We can start with the authorship question if we must. But you can’t help but wonder how much value is in such an exercise. Some call it an act of honesty or scriptural integrity to share the debates around attributing the letters to Timothy to Paul. A brief discussion of epistolary practice in the early church might be useful and help inquisitive minds not be unsettled by the revelation that maybe Paul didn’t write these letters. Given the ready availability of biblical scholarship to anyone with a web browser, we preachers need to be aware of fact-checkers in the pews.

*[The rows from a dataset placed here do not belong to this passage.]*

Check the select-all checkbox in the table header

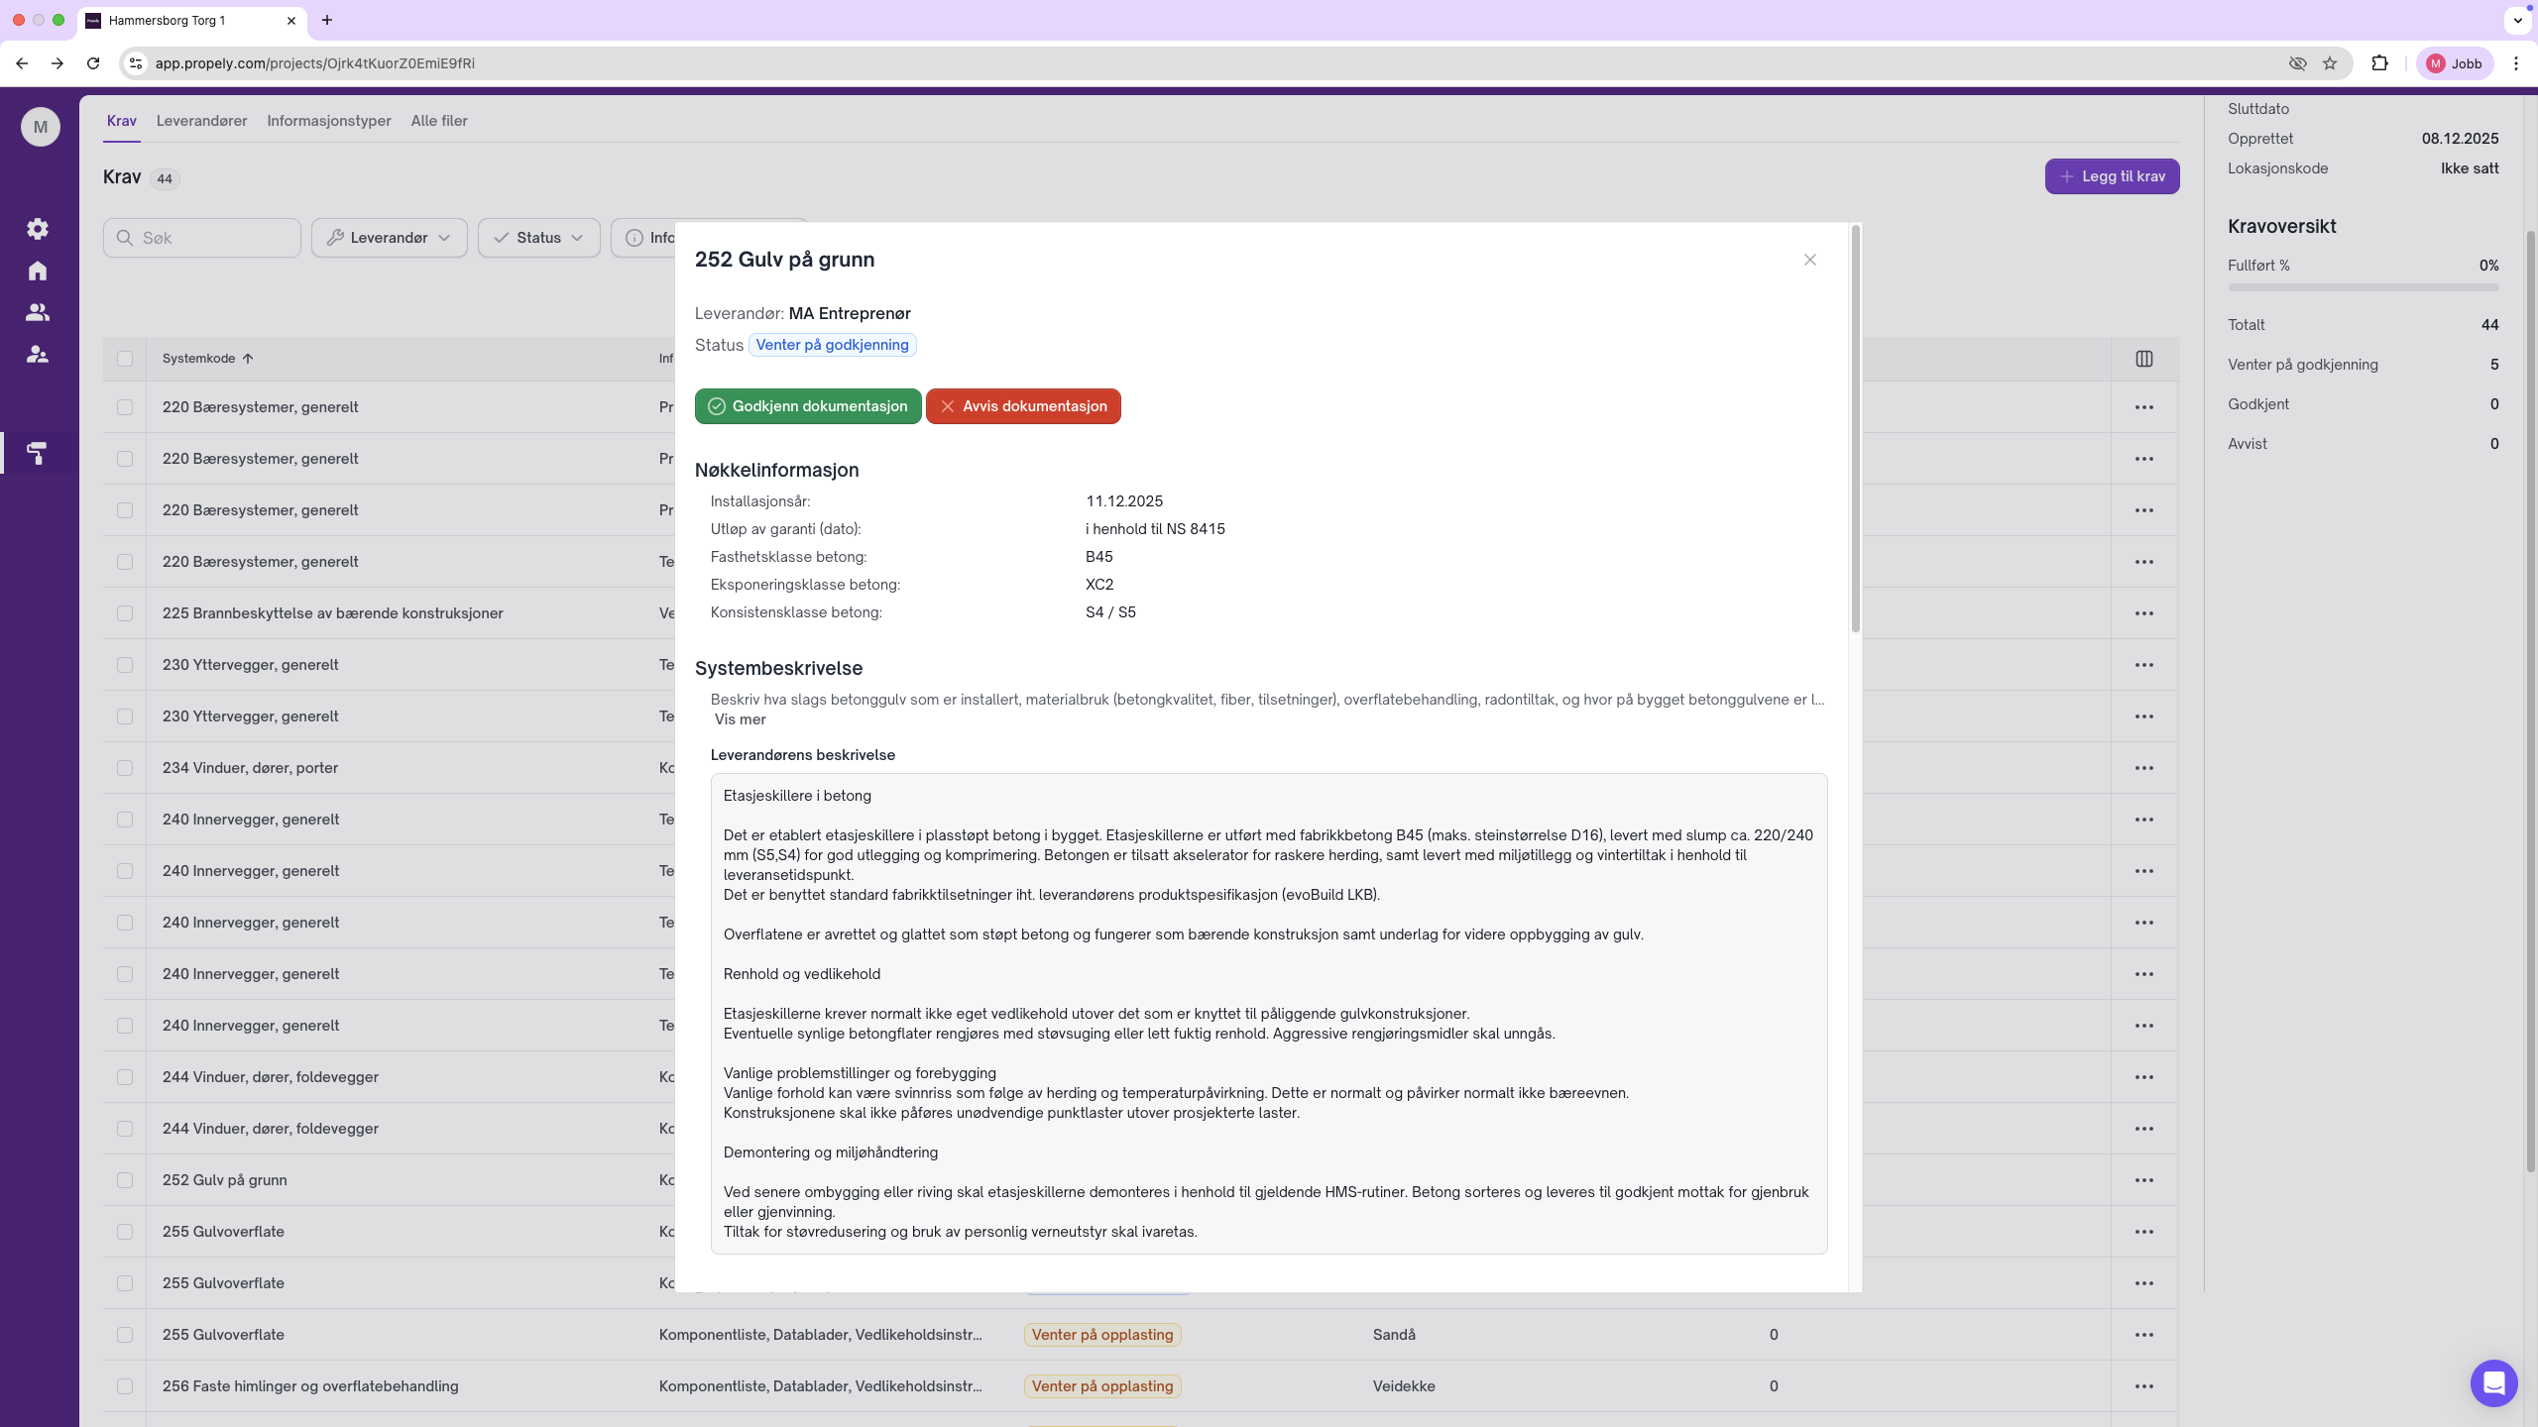pos(125,359)
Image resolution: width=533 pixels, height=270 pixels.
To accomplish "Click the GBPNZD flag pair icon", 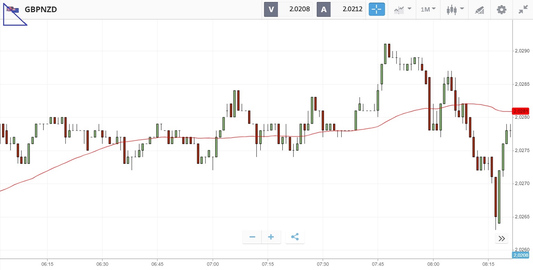I will [x=14, y=10].
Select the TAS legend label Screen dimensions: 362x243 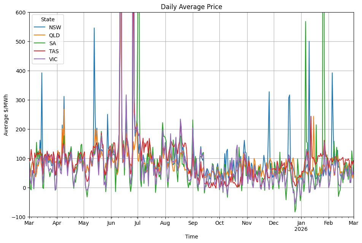tap(54, 51)
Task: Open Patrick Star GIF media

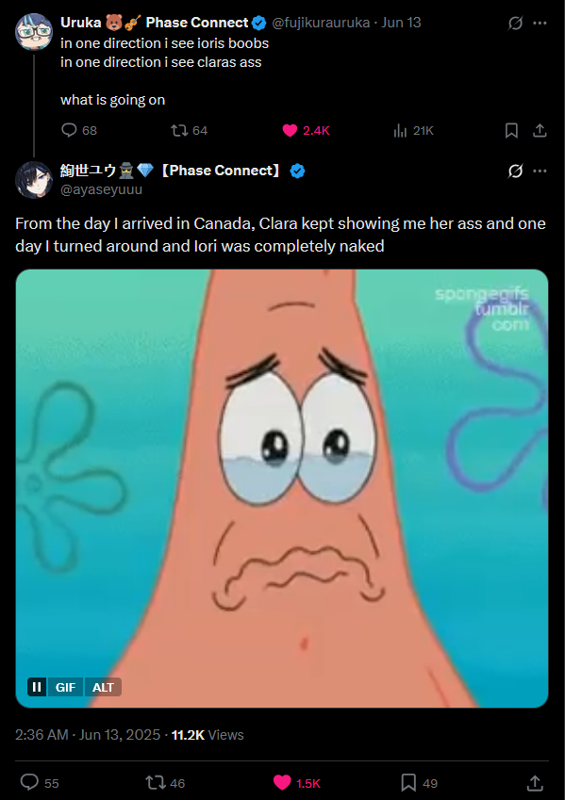Action: (x=282, y=488)
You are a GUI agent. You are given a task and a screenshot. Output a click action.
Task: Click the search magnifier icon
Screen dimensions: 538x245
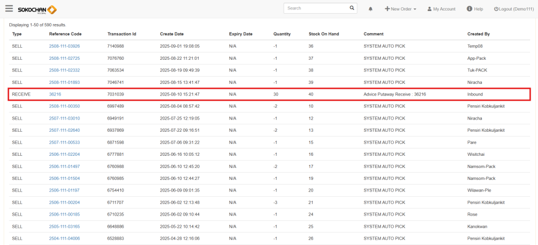(352, 8)
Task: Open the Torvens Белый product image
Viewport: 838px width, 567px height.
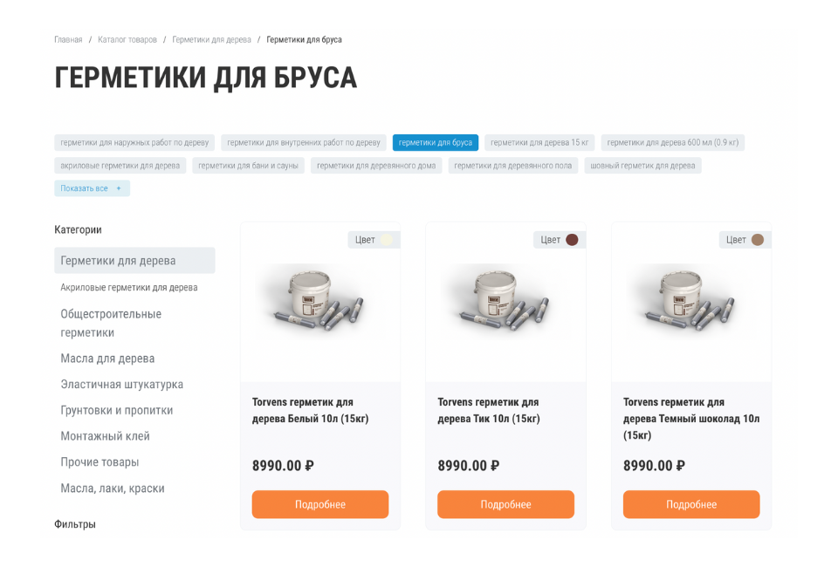Action: click(320, 299)
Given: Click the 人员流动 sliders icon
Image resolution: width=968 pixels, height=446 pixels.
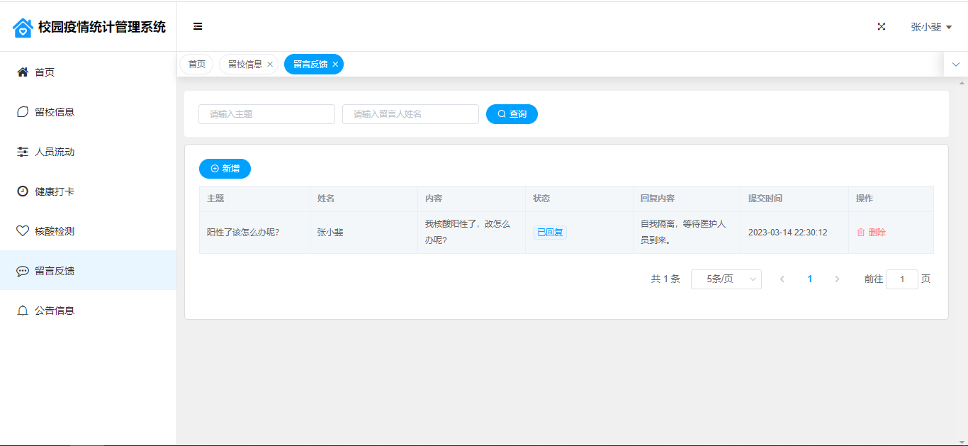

Yet the traditional view of Paul imprisoned and facing his inevitable death at the hands of the Roman regime, passing a torch on to his young protégé, Timothy, is a powerful tale. The human scale of this text is where the power lies. It need not be a major delay in the journey of the sermon to begin with a declaration, either of conviction in the traditional view or convenience in using the names as they are presented in the text, that can both acknowledge but then quickly set aside whatever concerns might arise about the origins of this letter.
We all need this blessing; we stand under this call as followers of Jesus Christ. The author challenges us to live a life of faith, especially as a leader or proclaimer or witness to that faith every day of our lives. Yes, this text would produce an appropriate ordination sermon, or it could be used at the commissioning of missionaries or ministers of various kinds, lay and clergy both. But it need not be limited to those occasions. Every act of worship in the life of the church is a call to service and an invitation to be a leader in kingdom-building as a disciple of Jesus Christ.
“Rekindle the gift” is the way the blessing is pronounced. The epistles are full of talk about gifts. Lists abound, hierarchies even of which gifts we ought to seek and which ones the church needs most. But this verse is not talking about those gifts – those individualized but community-supported gifts of the Spirit. Instead, there is something more fundamental here, something deeper and more personal but also more universal. The mentor speaks of grace—the empowering presence of the Spirit and the redeeming love of Christ. It is that which we claim when we first say yes, when we first accept the embrace of Jesus through the arms of the church. Go back, is the advice, and remember who you were and who you are. Go back and look forward. Go back and remember that you’ve been loved from the beginning, whether you knew it or not.
Timothy knew it or should have. He was embraced by a mother and grandmother who lived a life of faith before him. This faith was passed on to him and now through him by a family. Timothy was blessed. Others might not have that blessing, yet Jesus is clear that relationships are available within the body of Christ. These are my brothers and sisters, he said, the ones who do the will of God (Matt. 12:49, et al).
This then becomes a part of the gift being rekindled, the relationships, the fellowship or community that surrounds us. Or if not a part of the gift, then the means by which we experience the gift, become aware of the gift, live into the gift. Paul, the mentor, says to hold fast to the relationships by which you came to faith, even when those relationships change. Because they do. Because they will.
Paul writes from prison. When he says, “Don’t be ashamed,” he means, “Don’t be ashamed of me.” Don’t be ashamed of what has happened to him, of where he has ended up. He isn’t ashamed of where the gospel has brought him. So, Timothy shouldn’t be ashamed either. But it isn’t just being ashamed of Paul that the mentor is concerned about. No, it is the gift itself, the call of the gospel. Don’t be ashamed of what happened to me as I lived this life of faith, and don’t be ashamed of the life of faith itself. The gospel isn’t what brought me here; it is the broken world in which we live—the same world we are giving our all to redeem, just as Christ gave his life to reconcile the world to himself.
Here’s the question the mentor is asking: “Can you trust in the presence of the God of faith even in the face of evidence to the contrary?” Actually, Paul doesn’t ask Timothy that question. Rather, he gives him the answer. Timothy is told how to proceed through a life that will have its struggles and suffering and still cling to the treasure, still claim the gift. And what he is told is that faith is found; Christ is found in relationships. He reminds Timothy of his mother and grandmother. Many of us find strength in a difficult moment by calling to mind those who nurtured us in the faith. Even when they are no longer with us, they can be a source of comfort and empowerment when we remember what they gave to us. And not just family, there are those relationships of faith that become sustaining to us. He reminds Timothy of the tears that were shed at their parting, of the closeness that they shared. Yet here he is still supporting, still advising, still encouraging, even from a distance, even from a humbled circumstance like prison. Prison walls won’t keep him from reaching out and mentoring his young friend. They are still connected in Christ.
The gift, then, is both the faith itself and the relationships in which the faith is found. Rekindle the gift, Timothy, call to mind your mentors in the faith, those who walked with you. Indeed, those who taught you how to walk. That is the spirit of power and love and self-discipline that can overcome any hesitancy, any reticence. So, embrace this life, Timothy, the glory and the suffering, embrace it all, knowing that you are not alone. The Spirit sustains; the community enlivens; the faith empowers; it is enough. Rekindle the gift.